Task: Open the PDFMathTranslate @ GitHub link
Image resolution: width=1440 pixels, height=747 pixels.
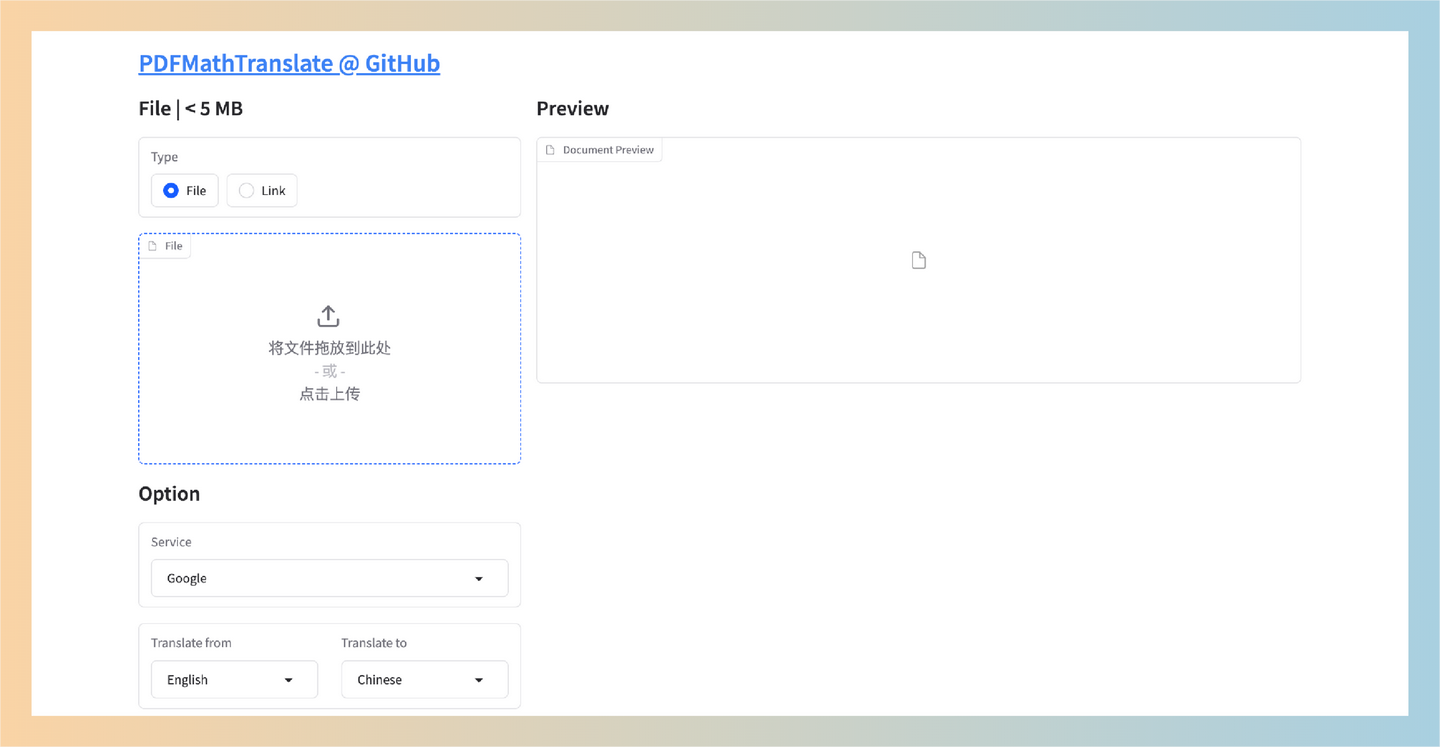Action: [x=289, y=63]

==

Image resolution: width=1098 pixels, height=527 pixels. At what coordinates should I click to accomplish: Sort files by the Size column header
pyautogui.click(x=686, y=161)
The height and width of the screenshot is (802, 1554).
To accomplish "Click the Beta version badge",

---

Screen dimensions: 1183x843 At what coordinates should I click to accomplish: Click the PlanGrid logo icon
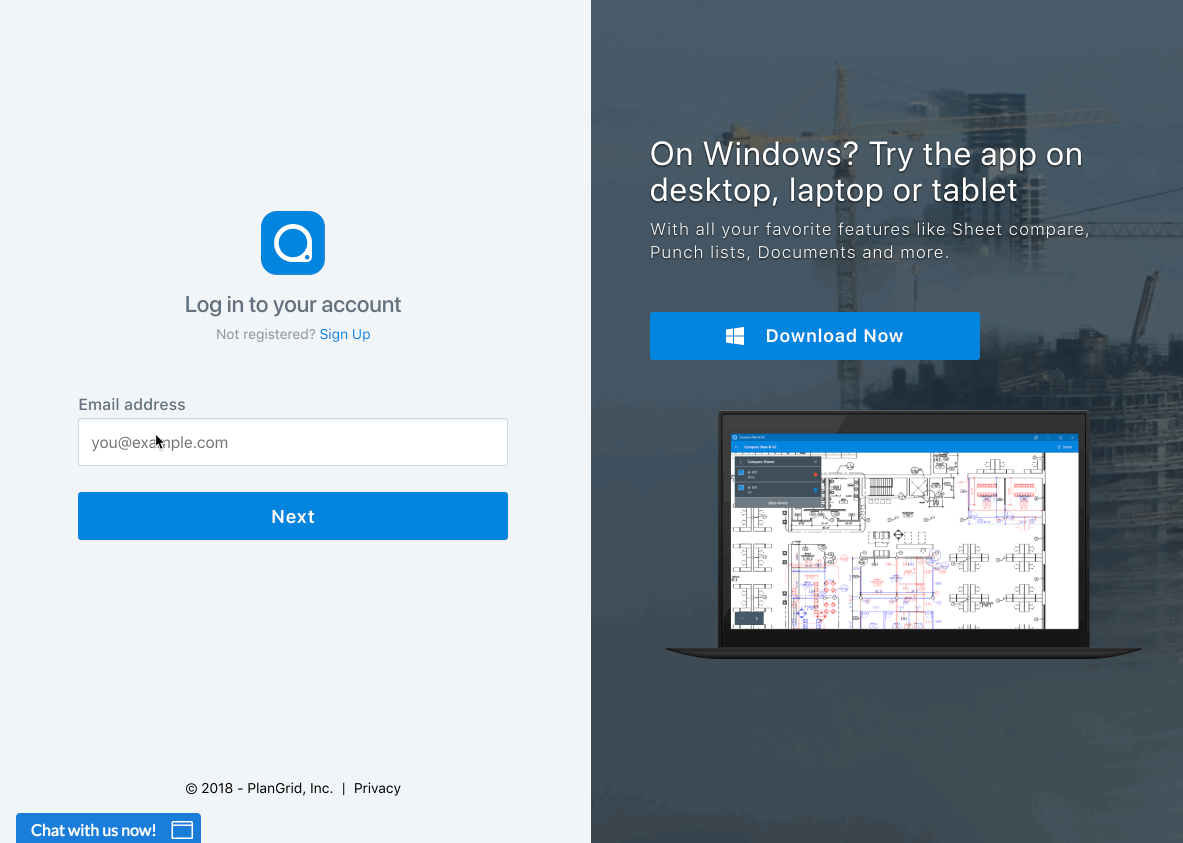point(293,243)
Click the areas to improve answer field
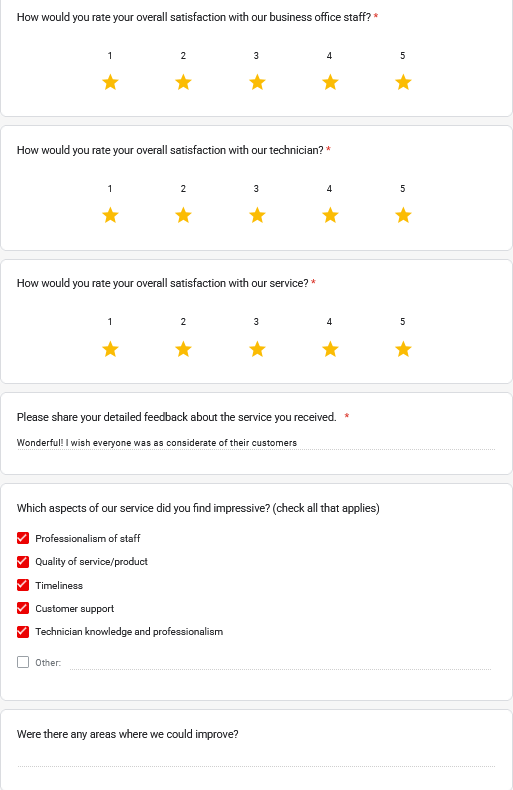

Problem details: With the line that has "Image resolution: width=1098" as the first and the line that has "the Beta version" as the last, repeat exactly that run of lines above and no more.

Solution for this task:
Image resolution: width=1098 pixels, height=527 pixels. At what coordinates should I click to accomplish: Sort files by the Size column header
pyautogui.click(x=686, y=161)
The height and width of the screenshot is (802, 1554).
To accomplish "Click the Beta version badge",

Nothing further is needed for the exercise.